• Excerpted records:
++++++

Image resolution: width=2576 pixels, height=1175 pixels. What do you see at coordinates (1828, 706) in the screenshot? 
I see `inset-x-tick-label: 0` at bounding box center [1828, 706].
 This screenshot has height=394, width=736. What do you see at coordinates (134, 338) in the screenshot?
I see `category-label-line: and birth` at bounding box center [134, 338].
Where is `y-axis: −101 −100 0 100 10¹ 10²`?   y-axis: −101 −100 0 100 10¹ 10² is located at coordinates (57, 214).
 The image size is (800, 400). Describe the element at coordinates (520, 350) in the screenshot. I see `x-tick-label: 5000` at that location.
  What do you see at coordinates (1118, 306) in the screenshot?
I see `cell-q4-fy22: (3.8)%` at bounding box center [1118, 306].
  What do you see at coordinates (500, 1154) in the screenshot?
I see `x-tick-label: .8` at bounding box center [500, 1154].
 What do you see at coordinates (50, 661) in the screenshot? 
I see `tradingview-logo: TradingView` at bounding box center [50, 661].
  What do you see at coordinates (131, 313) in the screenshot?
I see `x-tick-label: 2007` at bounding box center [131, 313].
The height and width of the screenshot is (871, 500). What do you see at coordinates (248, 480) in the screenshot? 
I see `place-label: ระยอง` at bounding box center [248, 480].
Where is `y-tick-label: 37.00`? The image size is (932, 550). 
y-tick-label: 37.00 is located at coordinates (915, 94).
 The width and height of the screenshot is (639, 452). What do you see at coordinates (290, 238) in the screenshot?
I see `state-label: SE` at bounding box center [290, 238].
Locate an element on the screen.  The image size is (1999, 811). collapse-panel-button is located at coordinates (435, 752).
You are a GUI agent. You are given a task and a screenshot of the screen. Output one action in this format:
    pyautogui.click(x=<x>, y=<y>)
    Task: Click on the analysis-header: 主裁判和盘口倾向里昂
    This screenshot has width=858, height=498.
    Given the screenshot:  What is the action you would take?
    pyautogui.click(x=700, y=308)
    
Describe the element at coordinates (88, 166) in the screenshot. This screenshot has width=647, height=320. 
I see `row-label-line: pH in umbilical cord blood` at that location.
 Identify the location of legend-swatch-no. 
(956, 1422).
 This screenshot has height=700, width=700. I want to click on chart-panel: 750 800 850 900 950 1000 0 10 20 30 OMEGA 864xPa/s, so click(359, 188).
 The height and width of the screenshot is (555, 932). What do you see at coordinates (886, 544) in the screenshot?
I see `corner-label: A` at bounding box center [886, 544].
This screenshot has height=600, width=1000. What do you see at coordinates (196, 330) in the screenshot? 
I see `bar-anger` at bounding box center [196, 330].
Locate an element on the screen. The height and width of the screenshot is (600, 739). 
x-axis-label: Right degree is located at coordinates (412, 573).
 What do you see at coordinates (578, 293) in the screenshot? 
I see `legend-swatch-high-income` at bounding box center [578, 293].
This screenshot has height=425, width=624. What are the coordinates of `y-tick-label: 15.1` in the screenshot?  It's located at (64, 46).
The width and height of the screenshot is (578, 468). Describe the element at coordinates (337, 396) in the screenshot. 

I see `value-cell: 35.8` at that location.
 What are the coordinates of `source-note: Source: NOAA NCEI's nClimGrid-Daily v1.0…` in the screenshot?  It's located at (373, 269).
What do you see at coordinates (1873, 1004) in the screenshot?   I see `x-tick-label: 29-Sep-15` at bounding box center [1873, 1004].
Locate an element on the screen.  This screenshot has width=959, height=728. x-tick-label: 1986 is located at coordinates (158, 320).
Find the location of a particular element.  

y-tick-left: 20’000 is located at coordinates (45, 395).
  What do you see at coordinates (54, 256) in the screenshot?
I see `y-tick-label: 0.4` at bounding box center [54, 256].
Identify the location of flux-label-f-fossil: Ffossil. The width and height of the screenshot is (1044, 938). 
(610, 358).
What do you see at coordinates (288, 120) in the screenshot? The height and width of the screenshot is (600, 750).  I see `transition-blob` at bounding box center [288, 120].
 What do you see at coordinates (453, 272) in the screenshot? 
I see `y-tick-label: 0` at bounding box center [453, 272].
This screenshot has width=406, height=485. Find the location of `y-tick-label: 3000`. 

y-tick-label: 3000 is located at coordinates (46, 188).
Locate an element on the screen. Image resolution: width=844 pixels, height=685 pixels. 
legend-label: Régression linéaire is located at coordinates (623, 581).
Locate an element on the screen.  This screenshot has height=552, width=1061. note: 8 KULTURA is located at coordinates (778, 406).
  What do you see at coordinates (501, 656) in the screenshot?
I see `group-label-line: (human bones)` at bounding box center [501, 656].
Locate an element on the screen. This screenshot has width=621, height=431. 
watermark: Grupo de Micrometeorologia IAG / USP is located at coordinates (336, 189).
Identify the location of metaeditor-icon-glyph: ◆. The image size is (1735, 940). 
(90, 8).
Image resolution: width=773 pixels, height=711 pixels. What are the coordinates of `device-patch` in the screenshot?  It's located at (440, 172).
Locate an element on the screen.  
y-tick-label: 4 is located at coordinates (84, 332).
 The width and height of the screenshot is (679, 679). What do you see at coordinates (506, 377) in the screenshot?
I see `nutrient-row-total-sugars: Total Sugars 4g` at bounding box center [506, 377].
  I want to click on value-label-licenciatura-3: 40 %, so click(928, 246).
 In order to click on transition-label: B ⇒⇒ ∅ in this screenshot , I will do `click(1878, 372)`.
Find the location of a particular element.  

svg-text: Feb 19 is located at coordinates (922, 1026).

++++++

• Exercise: Please copy the listing above line for line, keeping every character unchanged.

• Result of the exercise:
Image resolution: width=2576 pixels, height=1175 pixels. What do you see at coordinates (1828, 706) in the screenshot? 
I see `inset-x-tick-label: 0` at bounding box center [1828, 706].
 This screenshot has height=394, width=736. What do you see at coordinates (134, 338) in the screenshot?
I see `category-label-line: and birth` at bounding box center [134, 338].
Where is `y-axis: −101 −100 0 100 10¹ 10²`?   y-axis: −101 −100 0 100 10¹ 10² is located at coordinates (57, 214).
 The image size is (800, 400). Describe the element at coordinates (520, 350) in the screenshot. I see `x-tick-label: 5000` at that location.
  What do you see at coordinates (1118, 306) in the screenshot?
I see `cell-q4-fy22: (3.8)%` at bounding box center [1118, 306].
  What do you see at coordinates (500, 1154) in the screenshot?
I see `x-tick-label: .8` at bounding box center [500, 1154].
 What do you see at coordinates (50, 661) in the screenshot? 
I see `tradingview-logo: TradingView` at bounding box center [50, 661].
  What do you see at coordinates (131, 313) in the screenshot?
I see `x-tick-label: 2007` at bounding box center [131, 313].
The height and width of the screenshot is (871, 500). What do you see at coordinates (248, 480) in the screenshot? 
I see `place-label: ระยอง` at bounding box center [248, 480].
Where is `y-tick-label: 37.00`? The image size is (932, 550). 
y-tick-label: 37.00 is located at coordinates (915, 94).
 The width and height of the screenshot is (639, 452). What do you see at coordinates (290, 238) in the screenshot?
I see `state-label: SE` at bounding box center [290, 238].
Locate an element on the screen.  The image size is (1999, 811). collapse-panel-button is located at coordinates (435, 752).
You are a GUI agent. You are given a task and a screenshot of the screen. Output one action in this format:
    pyautogui.click(x=<x>, y=<y>)
    Task: Click on the analysis-header: 主裁判和盘口倾向里昂
    This screenshot has width=858, height=498.
    Given the screenshot:  What is the action you would take?
    pyautogui.click(x=700, y=308)
    
Describe the element at coordinates (88, 166) in the screenshot. This screenshot has width=647, height=320. 
I see `row-label-line: pH in umbilical cord blood` at that location.
 Identify the location of legend-swatch-no. 
(956, 1422).
 This screenshot has height=700, width=700. I want to click on chart-panel: 750 800 850 900 950 1000 0 10 20 30 OMEGA 864xPa/s, so click(359, 188).
 The height and width of the screenshot is (555, 932). What do you see at coordinates (886, 544) in the screenshot?
I see `corner-label: A` at bounding box center [886, 544].
This screenshot has height=600, width=1000. What do you see at coordinates (196, 330) in the screenshot? 
I see `bar-anger` at bounding box center [196, 330].
Locate an element on the screen. The height and width of the screenshot is (600, 739). 
x-axis-label: Right degree is located at coordinates (412, 573).
 What do you see at coordinates (578, 293) in the screenshot? 
I see `legend-swatch-high-income` at bounding box center [578, 293].
This screenshot has height=425, width=624. What are the coordinates of `y-tick-label: 15.1` in the screenshot?  It's located at (64, 46).
The width and height of the screenshot is (578, 468). Describe the element at coordinates (337, 396) in the screenshot. 

I see `value-cell: 35.8` at that location.
 What are the coordinates of `source-note: Source: NOAA NCEI's nClimGrid-Daily v1.0…` in the screenshot?  It's located at (373, 269).
What do you see at coordinates (1873, 1004) in the screenshot?   I see `x-tick-label: 29-Sep-15` at bounding box center [1873, 1004].
Locate an element on the screen.  This screenshot has width=959, height=728. x-tick-label: 1986 is located at coordinates (158, 320).
Find the location of a particular element.  

y-tick-left: 20’000 is located at coordinates (45, 395).
  What do you see at coordinates (54, 256) in the screenshot?
I see `y-tick-label: 0.4` at bounding box center [54, 256].
Identify the location of flux-label-f-fossil: Ffossil. The width and height of the screenshot is (1044, 938). 
(610, 358).
What do you see at coordinates (288, 120) in the screenshot? The height and width of the screenshot is (600, 750).  I see `transition-blob` at bounding box center [288, 120].
 What do you see at coordinates (453, 272) in the screenshot? 
I see `y-tick-label: 0` at bounding box center [453, 272].
This screenshot has width=406, height=485. Find the location of `y-tick-label: 3000`. 

y-tick-label: 3000 is located at coordinates (46, 188).
Locate an element on the screen. Image resolution: width=844 pixels, height=685 pixels. 
legend-label: Régression linéaire is located at coordinates (623, 581).
Locate an element on the screen.  This screenshot has height=552, width=1061. note: 8 KULTURA is located at coordinates (778, 406).
  What do you see at coordinates (501, 656) in the screenshot?
I see `group-label-line: (human bones)` at bounding box center [501, 656].
Locate an element on the screen. This screenshot has width=621, height=431. 
watermark: Grupo de Micrometeorologia IAG / USP is located at coordinates (336, 189).
Identify the location of metaeditor-icon-glyph: ◆. The image size is (1735, 940). 
(90, 8).
Image resolution: width=773 pixels, height=711 pixels. What are the coordinates of `device-patch` in the screenshot?  It's located at (440, 172).
Locate an element on the screen.  
y-tick-label: 4 is located at coordinates (84, 332).
 The width and height of the screenshot is (679, 679). What do you see at coordinates (506, 377) in the screenshot?
I see `nutrient-row-total-sugars: Total Sugars 4g` at bounding box center [506, 377].
  I want to click on value-label-licenciatura-3: 40 %, so click(928, 246).
 In order to click on transition-label: B ⇒⇒ ∅ in this screenshot , I will do `click(1878, 372)`.
Find the location of a particular element.  

svg-text: Feb 19 is located at coordinates (922, 1026).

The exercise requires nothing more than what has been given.